Exercise materials Start Marker

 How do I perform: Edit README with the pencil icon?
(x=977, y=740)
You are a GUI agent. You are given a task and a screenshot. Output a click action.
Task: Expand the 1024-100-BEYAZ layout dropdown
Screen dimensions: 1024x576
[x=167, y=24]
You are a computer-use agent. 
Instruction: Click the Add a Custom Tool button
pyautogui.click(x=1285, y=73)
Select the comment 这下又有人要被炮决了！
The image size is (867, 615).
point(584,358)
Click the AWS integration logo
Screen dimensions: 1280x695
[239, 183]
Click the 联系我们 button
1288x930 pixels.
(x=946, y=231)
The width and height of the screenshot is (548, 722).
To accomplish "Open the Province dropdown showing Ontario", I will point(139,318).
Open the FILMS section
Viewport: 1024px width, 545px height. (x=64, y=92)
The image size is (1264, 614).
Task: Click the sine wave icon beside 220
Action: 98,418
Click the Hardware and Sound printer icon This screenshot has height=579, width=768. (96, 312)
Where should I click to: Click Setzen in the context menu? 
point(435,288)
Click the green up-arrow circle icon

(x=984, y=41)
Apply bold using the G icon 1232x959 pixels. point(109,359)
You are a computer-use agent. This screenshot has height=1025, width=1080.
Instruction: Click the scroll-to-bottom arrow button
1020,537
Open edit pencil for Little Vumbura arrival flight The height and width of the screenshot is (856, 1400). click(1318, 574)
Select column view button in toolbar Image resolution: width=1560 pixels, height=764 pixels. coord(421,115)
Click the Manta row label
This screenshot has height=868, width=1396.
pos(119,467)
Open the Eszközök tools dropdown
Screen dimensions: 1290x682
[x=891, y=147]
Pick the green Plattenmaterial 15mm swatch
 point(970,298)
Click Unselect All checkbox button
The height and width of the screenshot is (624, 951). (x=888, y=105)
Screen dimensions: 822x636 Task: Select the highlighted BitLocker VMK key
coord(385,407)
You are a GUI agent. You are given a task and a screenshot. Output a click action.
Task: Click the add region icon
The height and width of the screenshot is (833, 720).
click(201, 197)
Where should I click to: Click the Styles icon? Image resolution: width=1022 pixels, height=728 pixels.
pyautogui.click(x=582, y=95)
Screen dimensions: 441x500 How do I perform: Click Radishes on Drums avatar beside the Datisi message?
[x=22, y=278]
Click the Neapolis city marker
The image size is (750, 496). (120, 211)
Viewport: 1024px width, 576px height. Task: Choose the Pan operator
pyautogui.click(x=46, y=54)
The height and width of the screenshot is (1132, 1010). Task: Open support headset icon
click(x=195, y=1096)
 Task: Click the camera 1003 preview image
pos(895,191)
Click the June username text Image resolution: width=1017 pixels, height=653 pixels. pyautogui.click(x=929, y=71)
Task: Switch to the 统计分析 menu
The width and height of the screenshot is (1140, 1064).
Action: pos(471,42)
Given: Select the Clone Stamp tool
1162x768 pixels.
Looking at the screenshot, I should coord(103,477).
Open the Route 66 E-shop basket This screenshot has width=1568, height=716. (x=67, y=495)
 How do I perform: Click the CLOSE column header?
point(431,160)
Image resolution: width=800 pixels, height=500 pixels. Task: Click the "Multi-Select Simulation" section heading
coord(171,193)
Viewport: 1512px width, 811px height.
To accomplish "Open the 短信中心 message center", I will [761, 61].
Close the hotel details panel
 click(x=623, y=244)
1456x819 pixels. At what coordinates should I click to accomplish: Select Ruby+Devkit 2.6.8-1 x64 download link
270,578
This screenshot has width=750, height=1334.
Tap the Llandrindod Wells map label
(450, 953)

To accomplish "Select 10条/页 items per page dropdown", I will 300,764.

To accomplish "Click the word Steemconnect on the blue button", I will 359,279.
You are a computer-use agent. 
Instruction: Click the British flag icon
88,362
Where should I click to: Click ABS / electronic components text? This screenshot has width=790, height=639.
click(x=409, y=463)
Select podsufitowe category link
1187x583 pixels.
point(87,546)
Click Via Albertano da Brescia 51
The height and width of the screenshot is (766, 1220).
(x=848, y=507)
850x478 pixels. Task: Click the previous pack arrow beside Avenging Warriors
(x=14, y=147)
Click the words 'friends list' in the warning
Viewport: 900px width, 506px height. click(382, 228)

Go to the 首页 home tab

Exercise materials End Marker

### Assigned task
Transcribe the listing above exactly as shown.

### Your response
 How do I perform: Edit README with the pencil icon?
(x=977, y=740)
You are a GUI agent. You are given a task and a screenshot. Output a click action.
Task: Expand the 1024-100-BEYAZ layout dropdown
Screen dimensions: 1024x576
[x=167, y=24]
You are a computer-use agent. 
Instruction: Click the Add a Custom Tool button
pyautogui.click(x=1285, y=73)
Select the comment 这下又有人要被炮决了！
The image size is (867, 615).
point(584,358)
Click the AWS integration logo
Screen dimensions: 1280x695
[239, 183]
Click the 联系我们 button
1288x930 pixels.
(x=946, y=231)
The width and height of the screenshot is (548, 722).
To accomplish "Open the Province dropdown showing Ontario", I will point(139,318).
Open the FILMS section
Viewport: 1024px width, 545px height. (x=64, y=92)
The image size is (1264, 614).
Task: Click the sine wave icon beside 220
Action: 98,418
Click the Hardware and Sound printer icon This screenshot has height=579, width=768. (96, 312)
Where should I click to: Click Setzen in the context menu? 
point(435,288)
Click the green up-arrow circle icon

(x=984, y=41)
Apply bold using the G icon 1232x959 pixels. point(109,359)
You are a computer-use agent. This screenshot has height=1025, width=1080.
Instruction: Click the scroll-to-bottom arrow button
1020,537
Open edit pencil for Little Vumbura arrival flight The height and width of the screenshot is (856, 1400). click(1318, 574)
Select column view button in toolbar Image resolution: width=1560 pixels, height=764 pixels. coord(421,115)
Click the Manta row label
This screenshot has height=868, width=1396.
pos(119,467)
Open the Eszközök tools dropdown
Screen dimensions: 1290x682
[x=891, y=147]
Pick the green Plattenmaterial 15mm swatch
 point(970,298)
Click Unselect All checkbox button
The height and width of the screenshot is (624, 951). (x=888, y=105)
Screen dimensions: 822x636 Task: Select the highlighted BitLocker VMK key
coord(385,407)
You are a GUI agent. You are given a task and a screenshot. Output a click action.
Task: Click the add region icon
The height and width of the screenshot is (833, 720).
click(201, 197)
Where should I click to: Click the Styles icon? Image resolution: width=1022 pixels, height=728 pixels.
pyautogui.click(x=582, y=95)
Screen dimensions: 441x500 How do I perform: Click Radishes on Drums avatar beside the Datisi message?
[x=22, y=278]
Click the Neapolis city marker
The image size is (750, 496). (120, 211)
Viewport: 1024px width, 576px height. Task: Choose the Pan operator
pyautogui.click(x=46, y=54)
The height and width of the screenshot is (1132, 1010). Task: Open support headset icon
click(x=195, y=1096)
 Task: Click the camera 1003 preview image
pos(895,191)
Click the June username text Image resolution: width=1017 pixels, height=653 pixels. pyautogui.click(x=929, y=71)
Task: Switch to the 统计分析 menu
The width and height of the screenshot is (1140, 1064).
Action: pos(471,42)
Given: Select the Clone Stamp tool
1162x768 pixels.
Looking at the screenshot, I should coord(103,477).
Open the Route 66 E-shop basket This screenshot has width=1568, height=716. (x=67, y=495)
 How do I perform: Click the CLOSE column header?
point(431,160)
Image resolution: width=800 pixels, height=500 pixels. Task: Click the "Multi-Select Simulation" section heading
coord(171,193)
Viewport: 1512px width, 811px height.
To accomplish "Open the 短信中心 message center", I will [761, 61].
Close the hotel details panel
 click(x=623, y=244)
1456x819 pixels. At what coordinates should I click to accomplish: Select Ruby+Devkit 2.6.8-1 x64 download link
270,578
This screenshot has width=750, height=1334.
Tap the Llandrindod Wells map label
(450, 953)

To accomplish "Select 10条/页 items per page dropdown", I will 300,764.

To accomplish "Click the word Steemconnect on the blue button", I will 359,279.
You are a computer-use agent. 
Instruction: Click the British flag icon
88,362
Where should I click to: Click ABS / electronic components text? This screenshot has width=790, height=639.
click(x=409, y=463)
Select podsufitowe category link
1187x583 pixels.
point(87,546)
Click Via Albertano da Brescia 51
The height and width of the screenshot is (766, 1220).
(x=848, y=507)
850x478 pixels. Task: Click the previous pack arrow beside Avenging Warriors
(x=14, y=147)
Click the words 'friends list' in the warning
Viewport: 900px width, 506px height. click(382, 228)

Go to the 首页 home tab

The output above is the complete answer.